There is also a small but meaningful technical decision hiding in that GET endpoint: 301 or 302?

301 Permanent 302 Temporary
Browser caches it? ✅ Yes — forever ❌ No — re-checks every time
Analytics work? ❌ No ✅ Yes
Can expire the URL? ❌ No ✅ Yes
Saves bandwidth? ✅ Yes ❌ No

We use 302. The analytics and expiry control are worth the extra traffic.


How do you generate the short code?

This is where it gets interesting. There are three approaches, each with real trade-offs.

Option 1 — Hash the URL

Run the long URL through MD5. Take the first 43 bits. Encode in base62. You get a 7-character code.

Pro: Same URL always gives the same short code. Natural deduplication.

Con: Collisions happen at scale. You need a DB check and retry loop on every write.

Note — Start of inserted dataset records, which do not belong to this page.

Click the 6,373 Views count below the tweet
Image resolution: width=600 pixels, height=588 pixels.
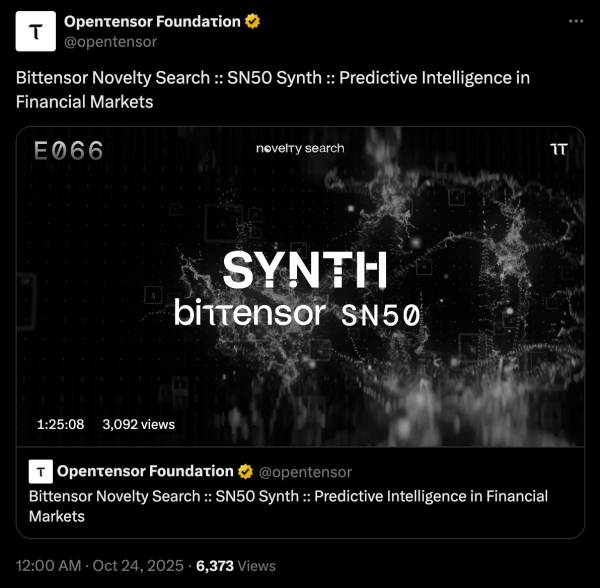click(235, 565)
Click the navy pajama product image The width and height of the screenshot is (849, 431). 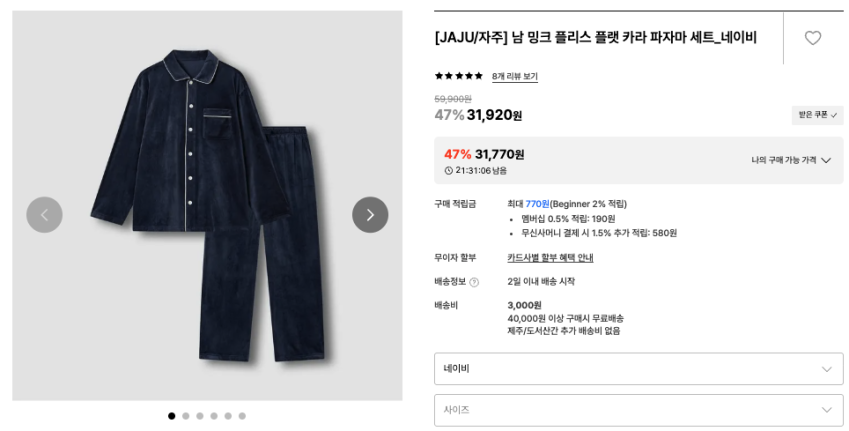coord(207,200)
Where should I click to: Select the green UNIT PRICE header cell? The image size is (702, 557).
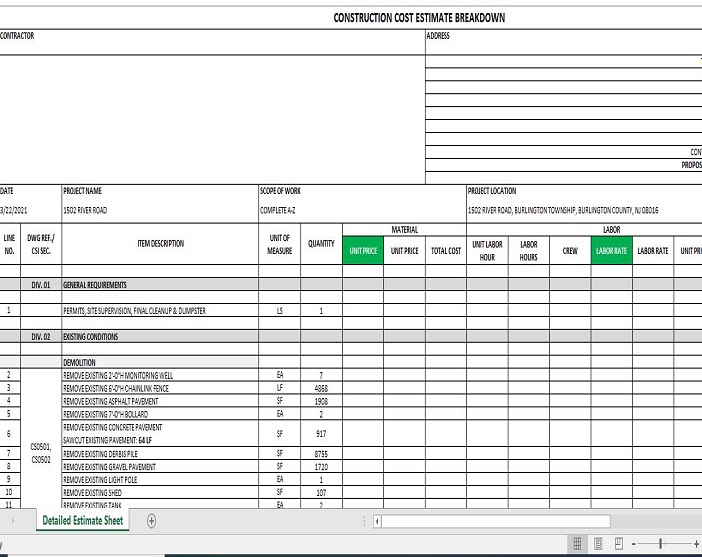[x=363, y=251]
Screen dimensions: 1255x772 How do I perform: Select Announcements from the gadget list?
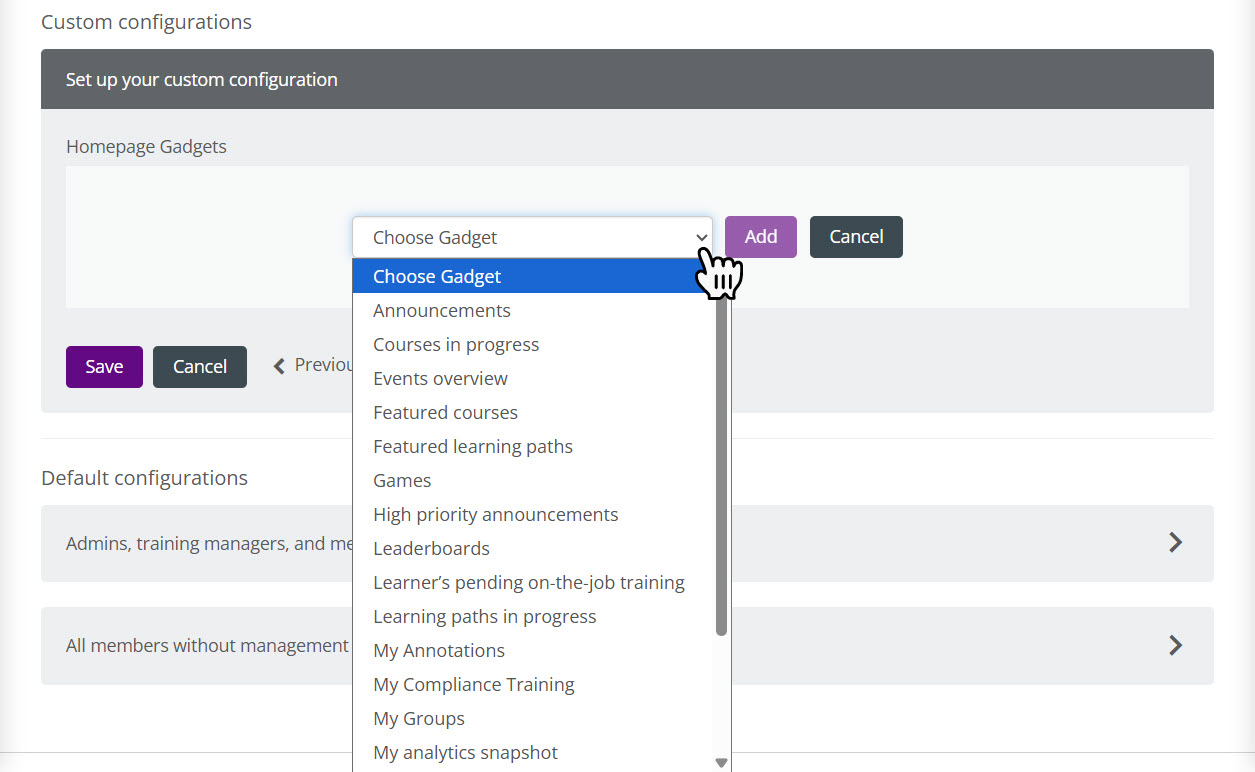441,310
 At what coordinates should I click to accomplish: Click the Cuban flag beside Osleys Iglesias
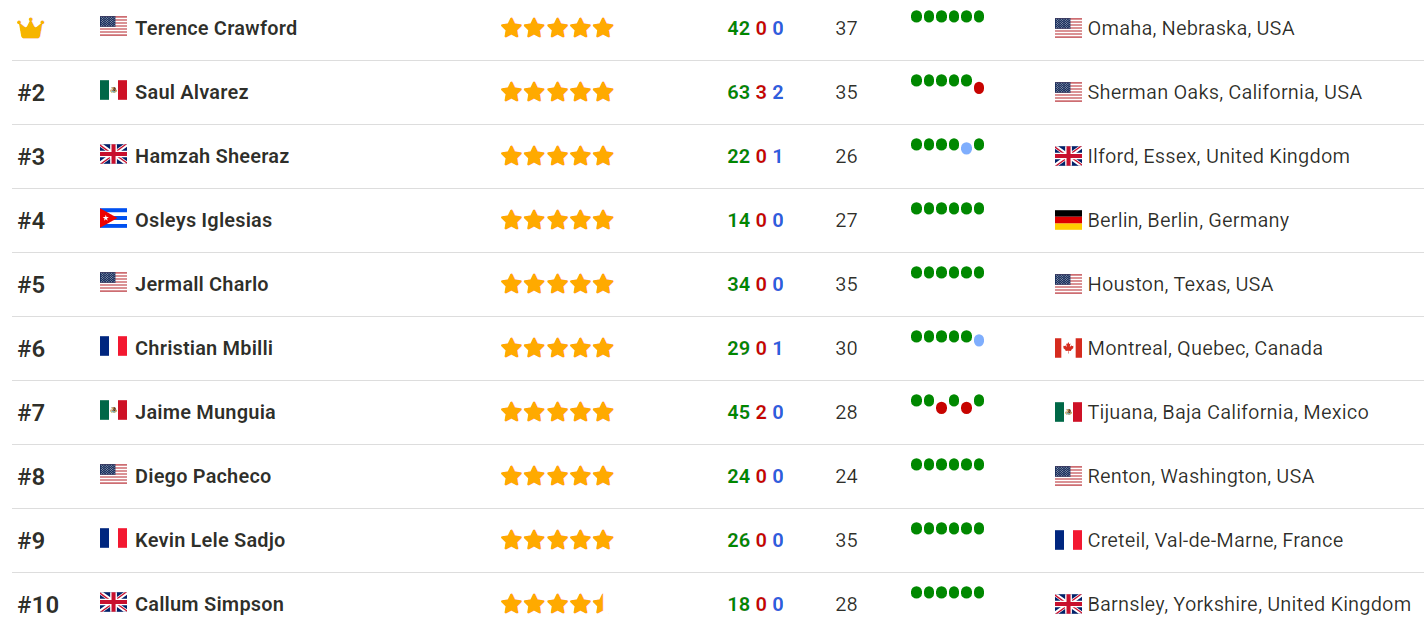113,219
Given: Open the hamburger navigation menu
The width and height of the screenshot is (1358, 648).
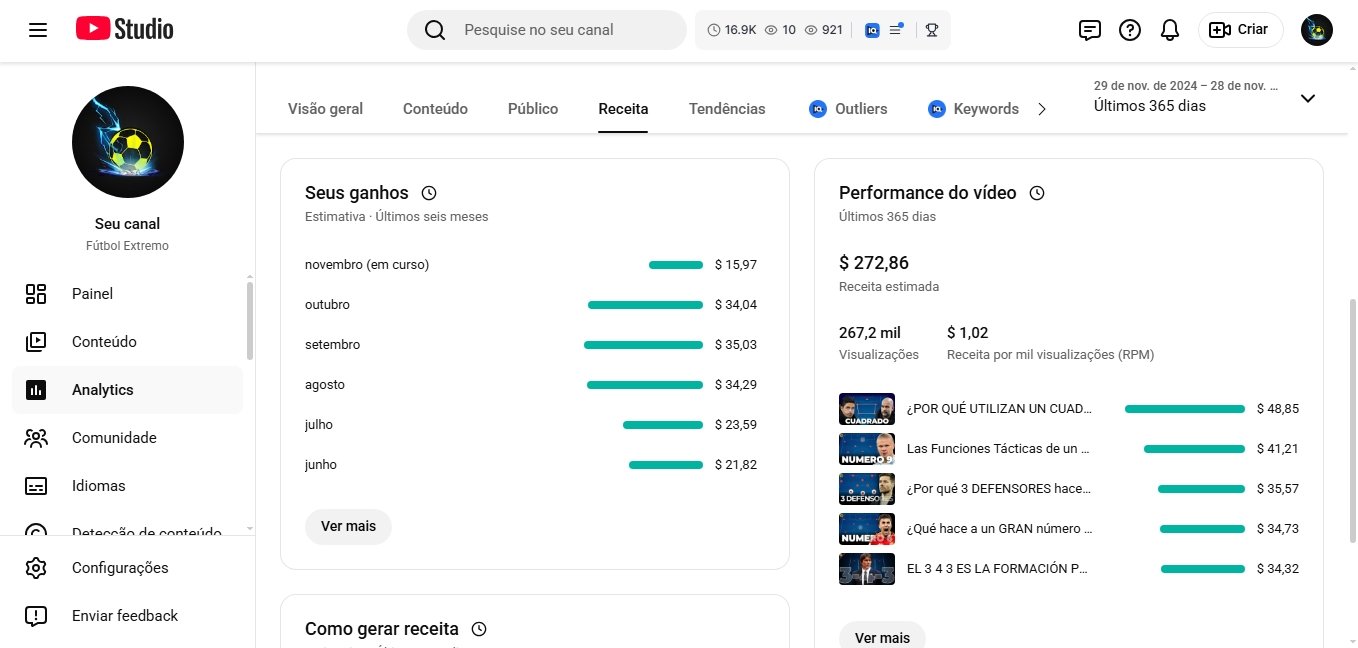Looking at the screenshot, I should click(x=38, y=30).
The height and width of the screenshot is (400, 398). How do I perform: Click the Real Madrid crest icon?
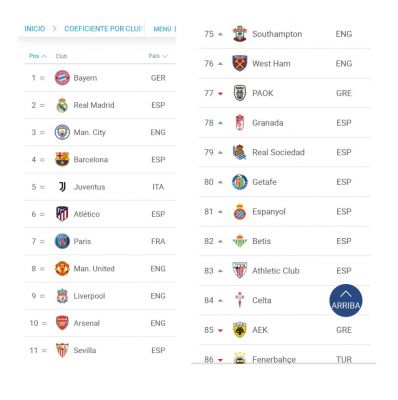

Option 2 — Auto-incrementing counter

Keep a global counter. Every new URL gets the next number, encoded in base62.

Pro: Simple, no collisions.

Con: A global counter is hard to share across many servers. At 1,200 writes/sec it becomes a bottleneck. Also leaks how many URLs have been created.

Option 3 — Key Generation Service ✅ (preferred)

A separate service pre-generates a pool of random 7-character base62 keys offline. The Write API claims one atomically. Each server holds a local batch of 1,000 keys in memory.

Pro: Zero collisions. No retry loops. Sub-millisecond key assignment.

Con: Extra service to maintain. Needs at least two replicas (it is a single point of failure).

💡 Remember: In a design interview, none of these is wrong. What matters is naming the trade-offs and defending your choice.


Where does the data live?

The storage layer has two parts working together.

PostgreSQL holds the source of truth — a urls table mapping each short key to its long URL, owner, creation time, and expiry. We use read replicas (three or four of them) because the redirect path is read-only and those 120,000 reads per second can be distributed across multiple servers.

Redis sits in front of Postgres as a cache. Every time a URL is created, it is written to both Postgres and Redis simultaneously (write-through caching). When someone follows a short link, the Read API checks Redis first.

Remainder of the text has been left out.